Panasonic DMC-GF2: Anything new?

Friday January 28 2011

Sensor Review
Panasonic DMC-GF2: Anything new?

The recently-launched GF2 succeeds the very popular GF1 launched more than a year ago. From the outside, the GF2 looks like a simplified version of the GF1. In the interim, the GF2 acquired a touch screen, and is now able to record full HD movies instead of the 720p footage of the GF1. As for the sensor, however, there is no change. Like the GF1, the GF2 relies on a 4/3 12 megapixels LiveMOS. But the GF2 claims to be able to reach ISO 6400 instead of 3200 for the GF1.
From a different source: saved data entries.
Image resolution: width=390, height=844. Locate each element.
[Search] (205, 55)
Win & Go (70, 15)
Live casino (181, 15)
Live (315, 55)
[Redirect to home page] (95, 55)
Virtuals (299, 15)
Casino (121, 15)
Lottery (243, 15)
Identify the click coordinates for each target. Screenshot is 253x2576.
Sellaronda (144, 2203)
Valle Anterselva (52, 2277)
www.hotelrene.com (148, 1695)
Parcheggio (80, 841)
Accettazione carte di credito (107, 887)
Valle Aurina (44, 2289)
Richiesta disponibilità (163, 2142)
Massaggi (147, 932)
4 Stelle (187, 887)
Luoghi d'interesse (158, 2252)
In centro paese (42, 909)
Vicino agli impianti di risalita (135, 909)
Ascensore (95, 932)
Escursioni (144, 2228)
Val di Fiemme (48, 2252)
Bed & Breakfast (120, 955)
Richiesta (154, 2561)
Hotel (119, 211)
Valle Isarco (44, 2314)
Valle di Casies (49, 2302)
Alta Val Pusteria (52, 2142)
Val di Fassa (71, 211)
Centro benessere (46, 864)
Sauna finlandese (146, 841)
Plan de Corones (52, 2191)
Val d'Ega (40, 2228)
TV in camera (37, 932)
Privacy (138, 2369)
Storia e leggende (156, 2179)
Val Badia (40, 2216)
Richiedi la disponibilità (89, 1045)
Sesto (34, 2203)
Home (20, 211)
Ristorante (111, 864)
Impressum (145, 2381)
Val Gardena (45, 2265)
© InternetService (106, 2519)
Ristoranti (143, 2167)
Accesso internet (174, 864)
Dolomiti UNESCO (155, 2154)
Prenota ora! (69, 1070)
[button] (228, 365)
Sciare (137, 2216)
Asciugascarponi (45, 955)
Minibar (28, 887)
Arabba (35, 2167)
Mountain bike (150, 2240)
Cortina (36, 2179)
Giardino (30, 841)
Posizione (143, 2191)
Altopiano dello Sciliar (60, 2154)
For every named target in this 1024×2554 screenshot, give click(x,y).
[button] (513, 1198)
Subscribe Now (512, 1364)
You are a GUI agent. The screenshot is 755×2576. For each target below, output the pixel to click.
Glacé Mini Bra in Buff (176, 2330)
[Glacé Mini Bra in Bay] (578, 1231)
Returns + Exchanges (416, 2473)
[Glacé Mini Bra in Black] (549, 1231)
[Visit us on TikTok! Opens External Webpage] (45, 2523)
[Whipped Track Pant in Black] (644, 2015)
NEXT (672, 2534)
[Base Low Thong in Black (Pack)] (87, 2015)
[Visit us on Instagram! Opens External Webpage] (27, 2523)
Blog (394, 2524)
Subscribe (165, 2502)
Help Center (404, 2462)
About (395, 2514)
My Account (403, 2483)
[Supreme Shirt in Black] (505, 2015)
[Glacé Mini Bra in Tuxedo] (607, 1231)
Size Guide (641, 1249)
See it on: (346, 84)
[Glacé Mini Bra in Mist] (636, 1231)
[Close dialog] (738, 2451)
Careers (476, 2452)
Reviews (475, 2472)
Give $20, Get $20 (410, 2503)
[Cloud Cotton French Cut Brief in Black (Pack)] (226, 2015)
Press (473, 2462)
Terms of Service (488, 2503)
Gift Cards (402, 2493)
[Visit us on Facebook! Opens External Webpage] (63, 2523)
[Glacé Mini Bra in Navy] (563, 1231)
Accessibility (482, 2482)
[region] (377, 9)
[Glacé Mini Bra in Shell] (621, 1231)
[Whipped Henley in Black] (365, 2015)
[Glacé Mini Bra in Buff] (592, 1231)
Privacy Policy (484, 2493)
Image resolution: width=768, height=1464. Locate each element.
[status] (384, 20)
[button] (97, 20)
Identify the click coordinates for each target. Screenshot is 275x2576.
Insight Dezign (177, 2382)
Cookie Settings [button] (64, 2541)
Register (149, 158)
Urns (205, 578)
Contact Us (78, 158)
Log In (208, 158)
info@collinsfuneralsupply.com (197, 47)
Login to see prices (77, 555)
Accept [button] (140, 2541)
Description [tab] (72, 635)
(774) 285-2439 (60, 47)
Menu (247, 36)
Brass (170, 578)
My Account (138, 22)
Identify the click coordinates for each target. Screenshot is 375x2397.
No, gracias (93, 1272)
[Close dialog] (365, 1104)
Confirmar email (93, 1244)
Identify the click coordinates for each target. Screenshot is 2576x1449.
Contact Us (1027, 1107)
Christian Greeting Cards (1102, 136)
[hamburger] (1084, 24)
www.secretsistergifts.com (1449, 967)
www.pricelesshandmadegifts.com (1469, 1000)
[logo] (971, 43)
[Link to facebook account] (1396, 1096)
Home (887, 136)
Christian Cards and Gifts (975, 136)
Use case scores: GF1 and GF2 are a perfect match.

As soon as one sees the use cases scores, the similarities between the two cameras are more than obvious. Portrait and Landscape scores are exactly the same. The Sports score is a bit higher for the GF1, but only by a mere 7 points (out of 500)—which means that the two sensors have the same limitations when the light is weak, despite the possibility for the GF2 user to select ISO 6400. Neither camera is able to rise above the “30dB noise-9EV dynamic range” limit (synonym of good image quality) above ISO 500.

SNR, dynamic range, color sensitivity: almost identical.

The rest of the metrics confirm this almost perfect similitude. The SNR graph shows that the GF2 is a tiny bit ahead from ISO 100 to 200, but the difference is here again too small to be meaningful.

DMC-GF1 vs DMC-GF2: almost identical metrics.


No need to spend a lot of time comparing the two generations. The sensor for each one shows almost exactly the same performance. The main difference between both cameras is purely functional, with improvements to the GF2’s video function and ergonomics.

Disclaimer: This dxomark review evaluates only the selected camera’s RAW sensor performance metrics (i.e., Color Depth, Dynamic Range, and Low-Light ISO), and should not be construed as a review of the camera’s overall performance, as it does not address such other important criteria as image signal processing, mechanical robustness, ease of use, flexibility, optics, value for money, etc. While RAW sensor performance is critically important, it is not the only factor that should be taken into consideration when choosing a digital camera.